Luminometer Procedure:
Turn on luminometer. Once the luminometer software has booted up, open the file c:\ml3000\bgal.ems. Follow the procedure described by Tropix for chemiluminescent quantification of -galactosidase detection.
IV. REFERENCES
Bédard, Tom, and Kamen, 1993, Growth, Nutrient Consumption, and End-Product Accumulation in Sf-9 and BTI-EAA Insect Cell Cultures: Insights into Growth Limitation and Metabolism, Biotechnology Progress, 9, 615-624.
Bédard et. al., 1994, Maximization of recombinant protein yield in the insect cell/baculovirus system by one-time addition of nutrients to high-density batch cultures, Cytotechnology, 15, 129-138.
Hara, Toshio et. al., 1992, Escherichia coli b-Galactosidase Production by Baculovirus-Insect Cell System, Biosci. Biotech. Biochem., 56 (7), 1124-1125.
Itoh et. al., Expression, Glycosylation, and Intracellular Distribution of Human b-Galactosidase in Recombinant Baculovirus-Infected Spodoptera frugiperda Cells, Biochemical and Biophysical Research Communications, 167 (2), 746-753.
Ogonah, Shuler, and Granados, 1991, Protein Production (b-Galactosidase) from a Baculovirus Vector in Spodoptera frugiperda and Trichpolusia ni cells in Suspension Culture, Biotechnology Letters, 13 (4), 265-70.
Reuviny et. al., 1993, Production of Recombinant Proteins in High-Density Insect Cell Cultures, Biotechnology and Bioengineering, 42, 235-239.
Reuviny et. al., 1993, Effect of temperature and oxygen on cell growth and recombinant protein production in insect cell cultures, Appl. Microbiol. Biotechnol. 38, 619-623.
Shuler, Wood, Grandos, and Hammer, 1995, Baculovirus Expression Systems and Biopesticides, Wiley-Liss, New York, NY.
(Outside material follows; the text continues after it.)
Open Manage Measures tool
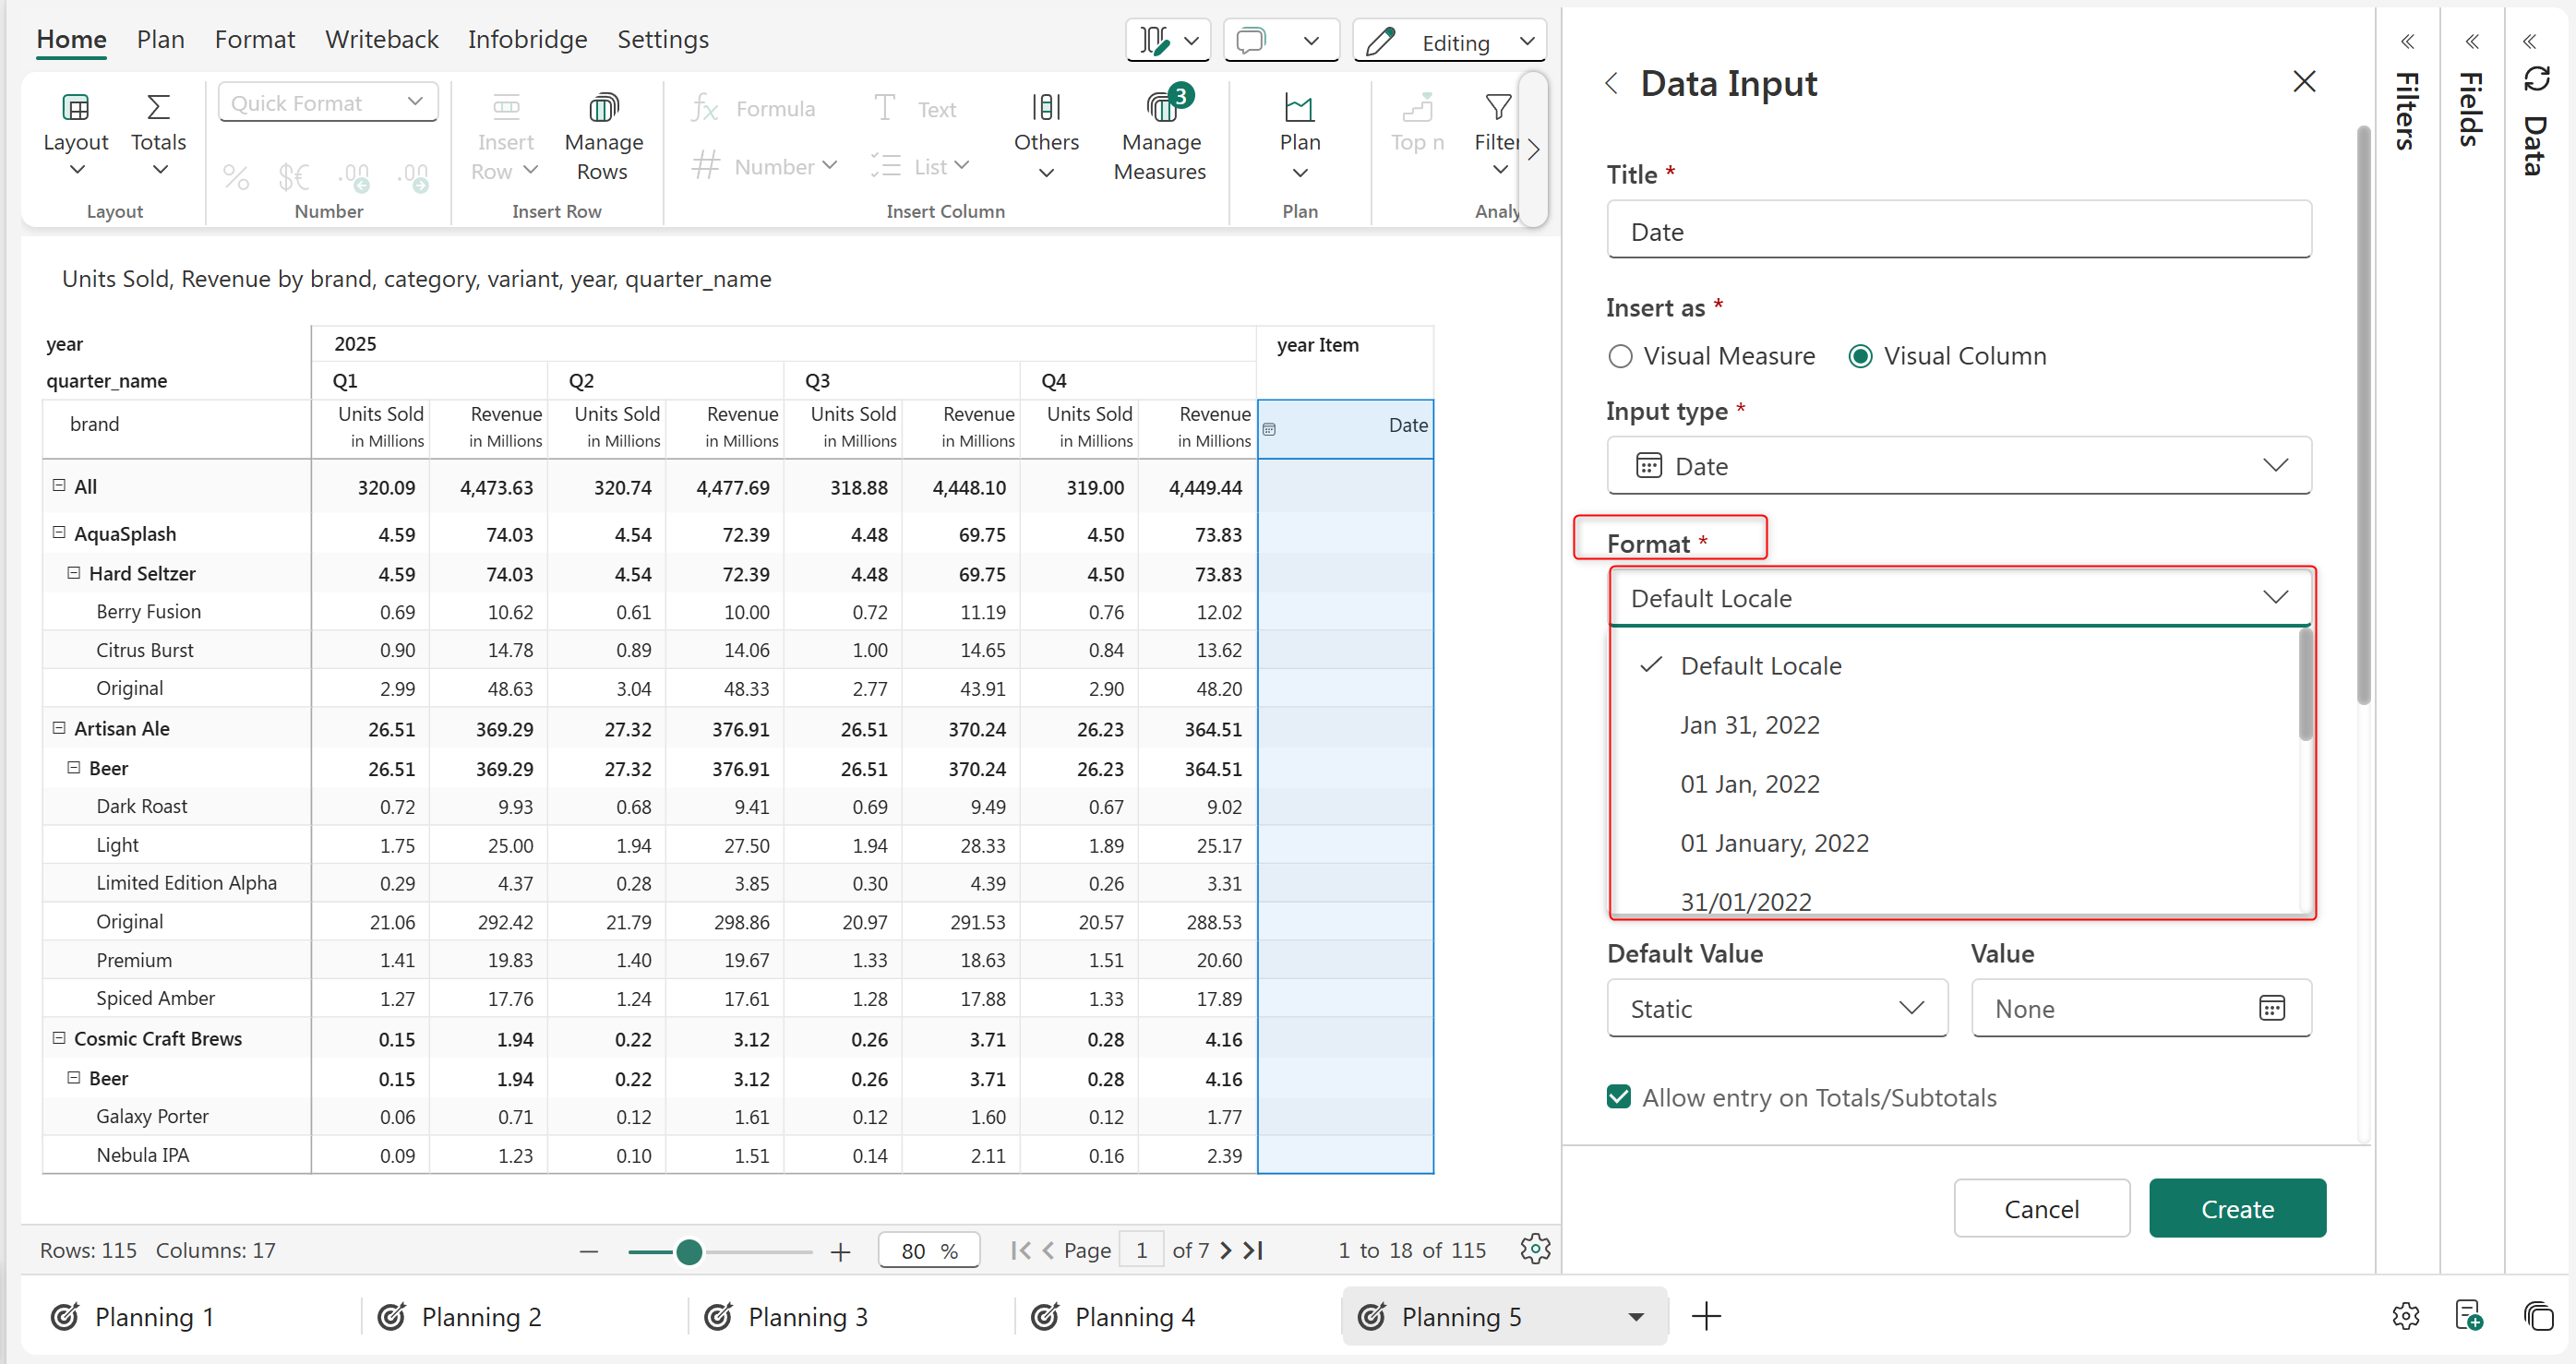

V. SUGGESTED COMPONENTS OF THE REPORT
Describe each of the stages in the insect cell culture/baculovirus system (cell growth, primary infection, secondary infection, protein expression and lysis). Present, analyze and discuss your experimental data for cell concentration, cell viability, glucose concentration, intracellular -galactosidase concentrations, and extracellular -galactosidase. Present data for the bioreactor operating variables during the culture including temperature, pH, DO and agitation. Determine growth rates and yields. All plots should include error bars to indicate the level of experimental error in the data. Compare your results with those presented in the literature and comment on possible extensions for future experiments.
VI. SAFETY PROCEDURES
Standard safe laboratory procedures apply to this laboratory. Read all MSDS sheets carefully before beginning the experiment and make notes of any hazardous materials and/or steps in your lab notebook. Closed toe shoes, lab safety glasses and long pants must be worn in the lab at all times and food/drinks are not allowed in the lab. Use examination gloves when handling samples. Be sure that ANY container that you use is labeled with the contents, ECH161L, Group # and date. After the experiment is completed be sure that all sample containers are properly cleaned and/or disposed of. Any samples containing cells and/or recombinant virus must be given to the TA for autoclaving and proper disposal. Use approved ear plugs when using the sonicator and insure that all others in the laboratory are using them as well.